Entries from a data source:
• • •

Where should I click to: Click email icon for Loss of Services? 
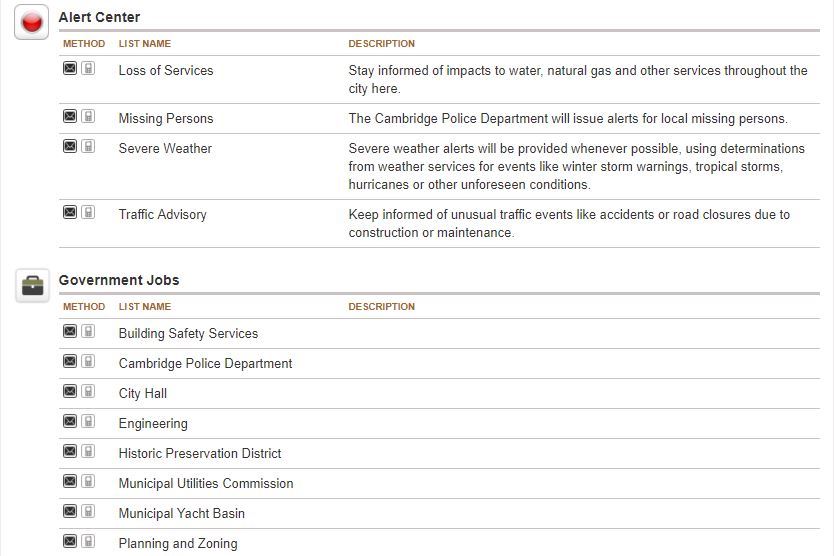tap(70, 68)
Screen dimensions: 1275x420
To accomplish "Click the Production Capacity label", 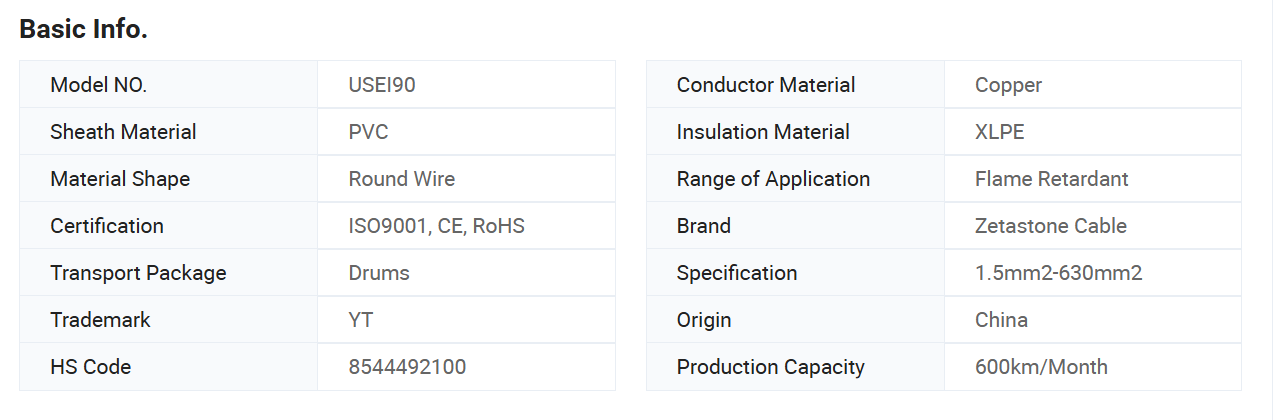I will coord(770,367).
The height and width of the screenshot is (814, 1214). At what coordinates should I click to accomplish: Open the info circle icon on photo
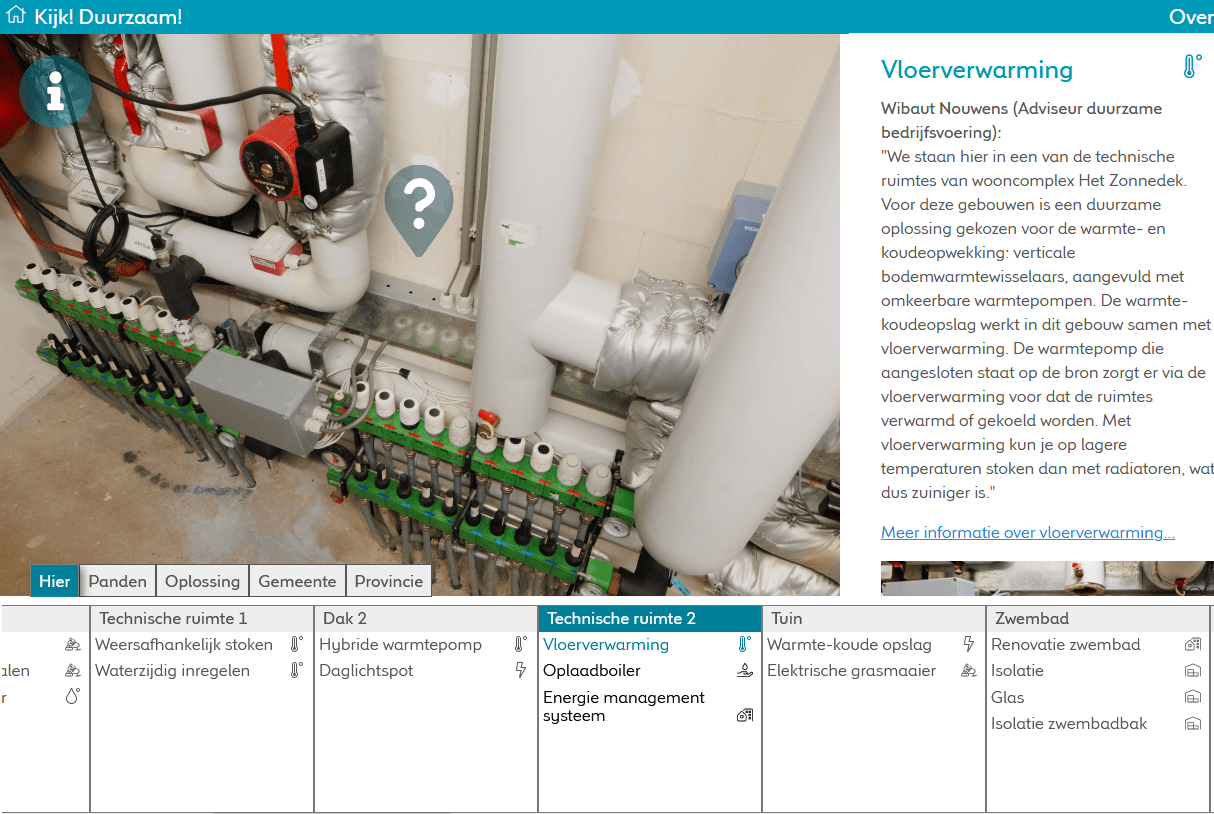(55, 90)
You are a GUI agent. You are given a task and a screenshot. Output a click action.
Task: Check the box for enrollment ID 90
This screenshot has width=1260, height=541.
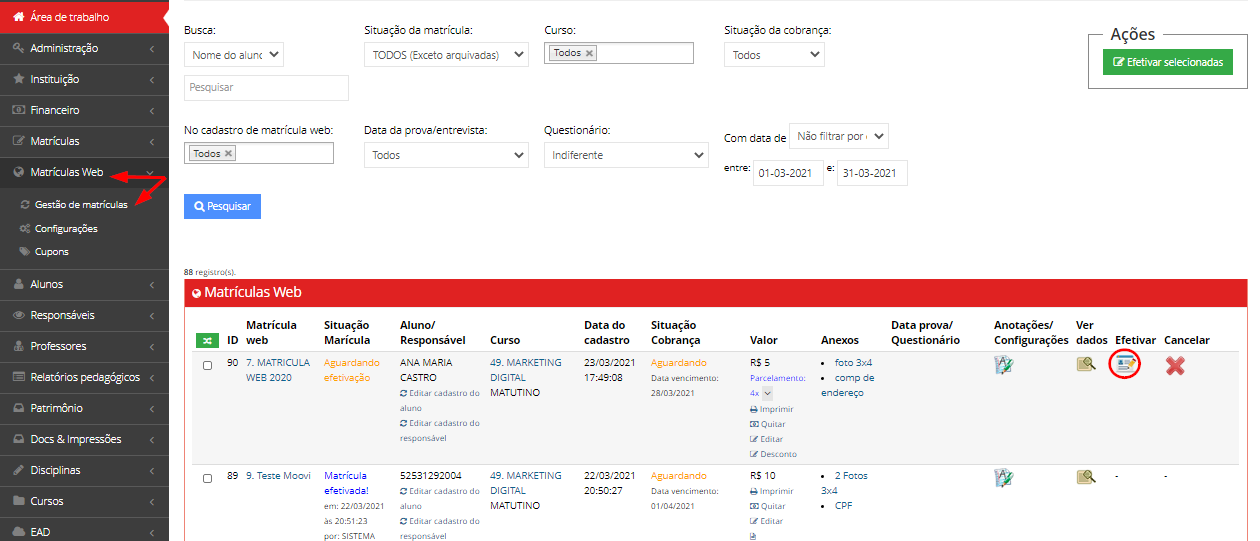coord(208,365)
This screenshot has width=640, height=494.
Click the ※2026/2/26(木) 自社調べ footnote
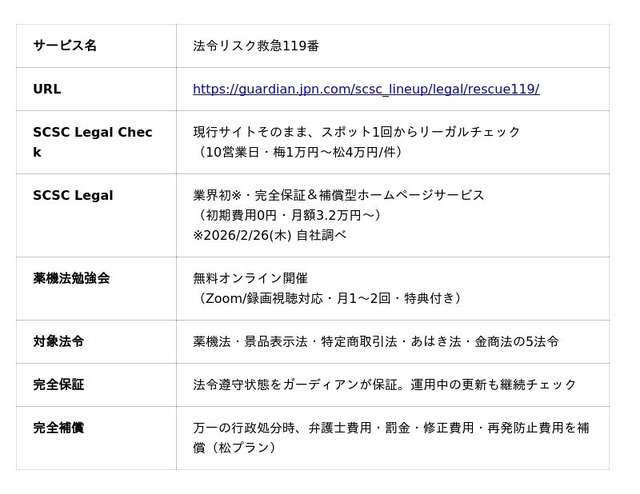[270, 235]
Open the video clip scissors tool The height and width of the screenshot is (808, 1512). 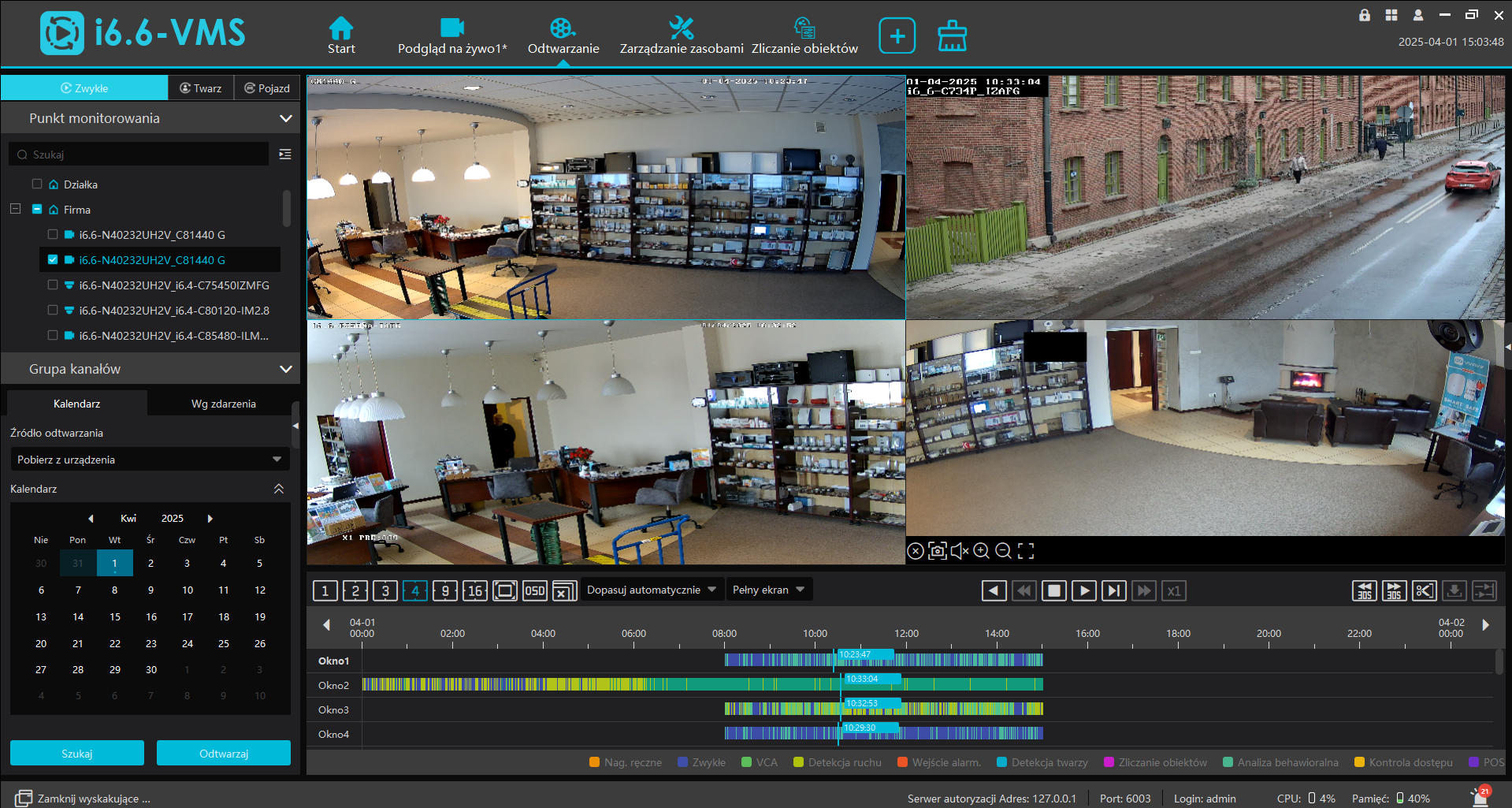(1424, 590)
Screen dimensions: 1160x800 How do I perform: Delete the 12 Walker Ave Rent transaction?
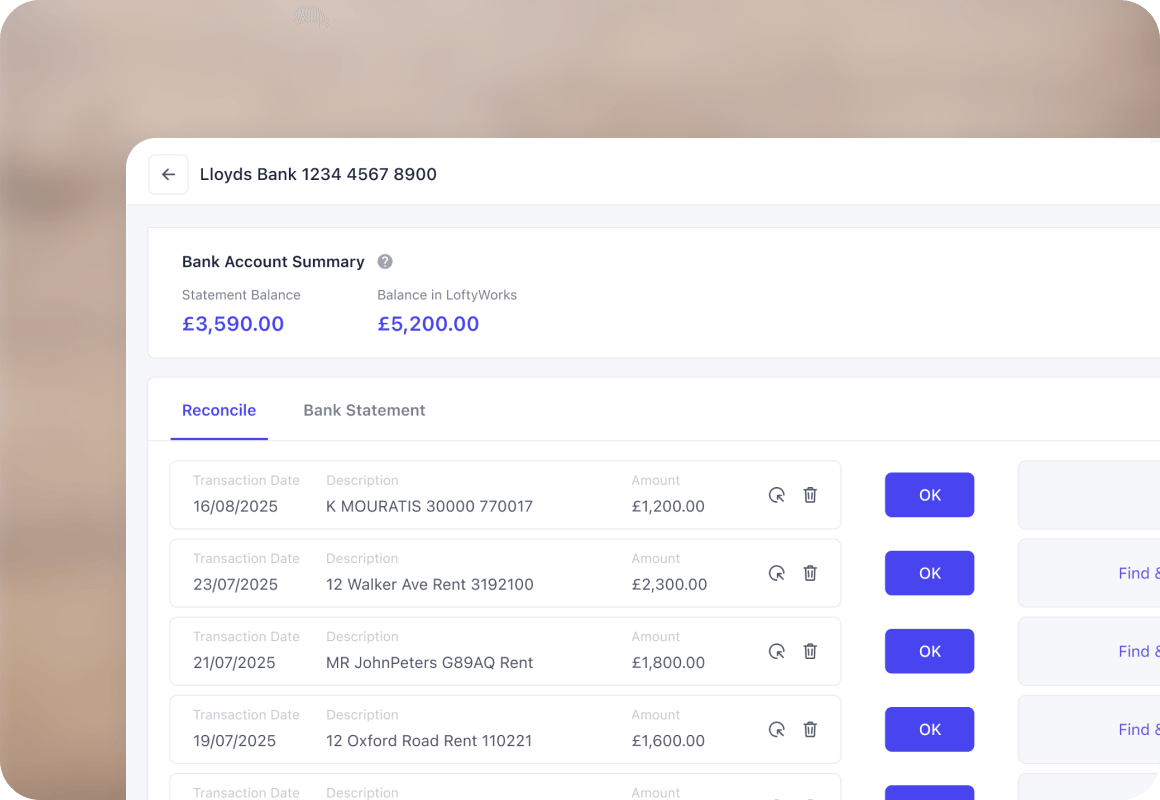[810, 573]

• • •

Task directions:
Extract each line of the entries above that contains the word "dimensions", treating uppercase and lowercase as different.

Full output:
Screen dimensions: 1275x420
Screen dimensions: 1160x800 How do I perform: Delete the 12 Walker Ave Rent transaction?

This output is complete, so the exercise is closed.